## WORK REQUIRED
Please return exactly the line that contains "Viewport: 741px width, 477px" and every line after it, through the last line of the records below, with no pictures.

[Stored records]
━━━━━━━━━━━━━━━━
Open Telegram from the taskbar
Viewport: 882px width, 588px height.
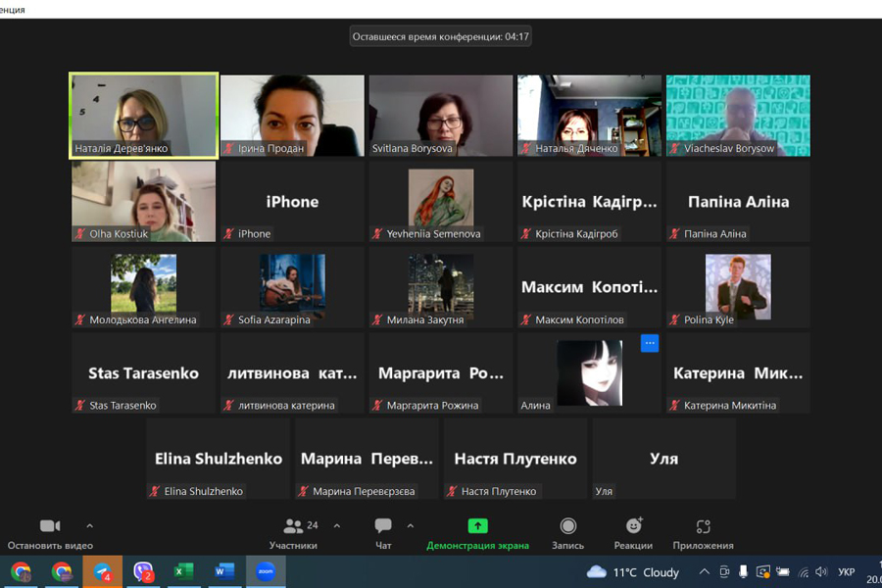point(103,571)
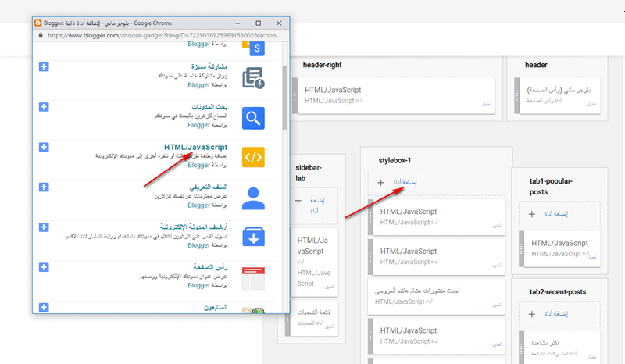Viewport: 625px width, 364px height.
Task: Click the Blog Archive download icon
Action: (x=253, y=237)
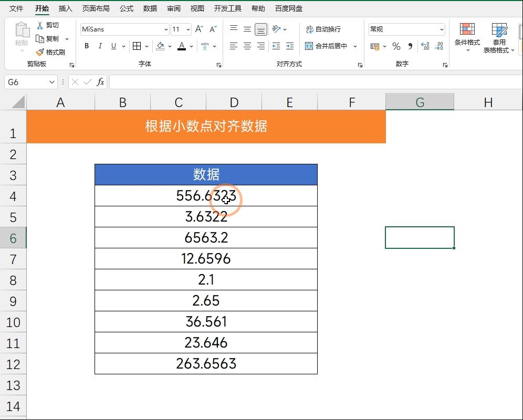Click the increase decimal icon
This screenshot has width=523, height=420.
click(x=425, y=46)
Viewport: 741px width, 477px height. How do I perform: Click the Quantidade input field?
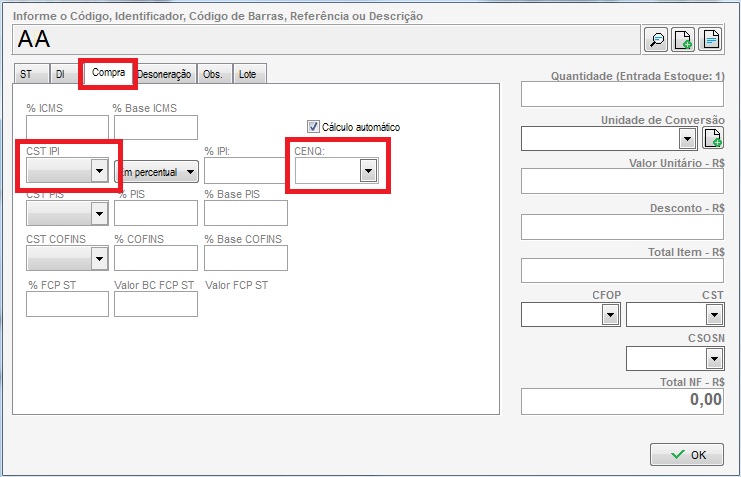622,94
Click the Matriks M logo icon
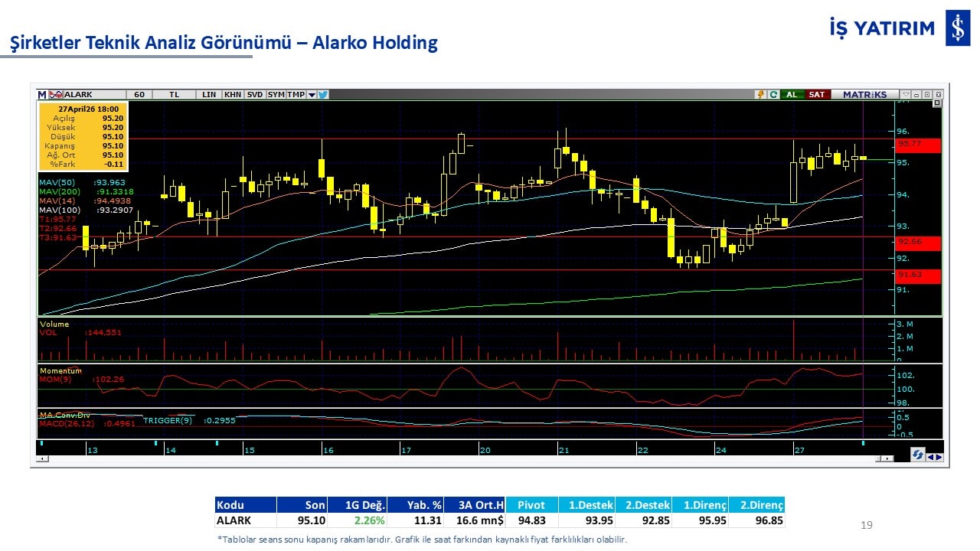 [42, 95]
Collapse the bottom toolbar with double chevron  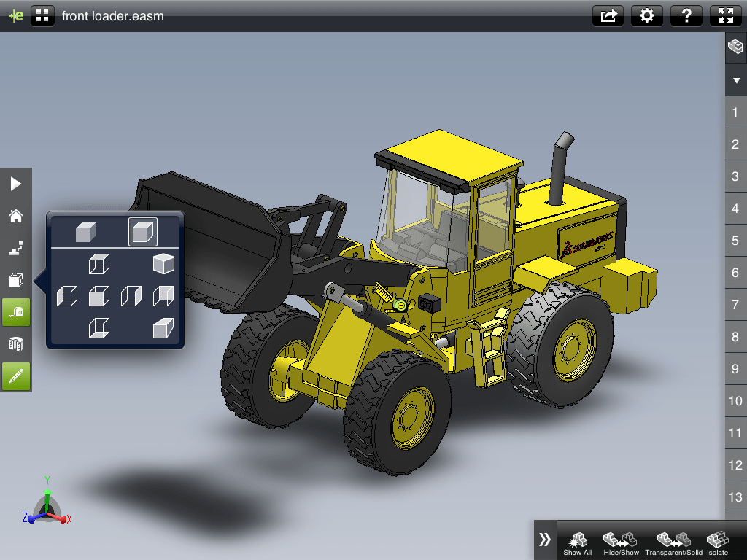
━━━━━━━━━━━━━━━━
## TASK SOLUTION
Viewport: 741px width, 477px height. How do I perform: Click the Quantidade input field?
622,94
Click the Matriks M logo icon
 [42, 95]
Collapse the bottom toolbar with double chevron  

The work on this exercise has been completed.